When specifying SslMode::Require, postgres clients shouldn't validate
TLS certificates:

https://www.postgresql.org/docs/current/libpq-ssl.html

> require: I want my data to be encrypted, and I accept the overhead. I trust that the network will make sure I always connect to the server I want.

It's not a great security mode, but is a really useful feature when you
can't easily install a self-signed CA on your host or use a public
certificate for the database.

Signed-off-by: Danielle Lancashire <dani@builds.terrible.systems>
---
 crates/factor-outbound-pg/src/client.rs | 10 +++++++++-
 1 file changed, 9 insertions(+), 1 deletion(-)
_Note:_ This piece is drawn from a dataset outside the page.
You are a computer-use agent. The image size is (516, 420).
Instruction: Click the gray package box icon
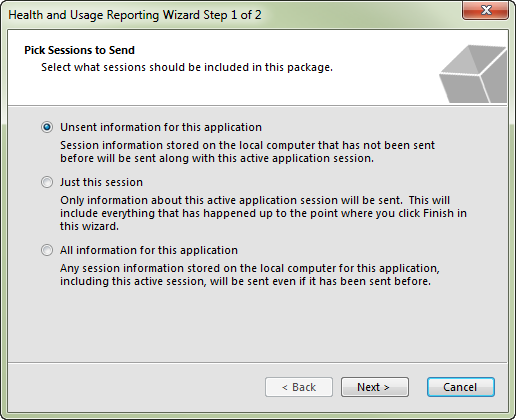point(473,74)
diff --git a/crates/factor-outbound-pg/src/client.rs b/crates/factor-outbound-pg/src/client.rs
index 3f0a890a97..37fd740a05 100644
--- a/crates/factor-outbound-pg/src/client.rs
+++ b/crates/factor-outbound-pg/src/client.rs
@@ -43,7 +43,15 @@ impl Client for TokioClient {
             spawn_connection(connection);
             Ok(client)
         } else {
-            let builder = TlsConnector::builder();
+            let mut builder = TlsConnector::builder();
+
+            // SslMode::Require shouldn't perform TLS verification and is often
+            // used when you can't use a public TLS certificate on the postgres
+            // server, and can't easily install a self-signed CA on your system.
+            if config.get_ssl_mode() == SslMode::Require {
+                builder.danger_accept_invalid_certs(true);
+            }
+
             let connector = MakeTlsConnector::new(builder.build()?);
             let (client, connection) = config.connect(connector).await?;
             spawn_connection(connection);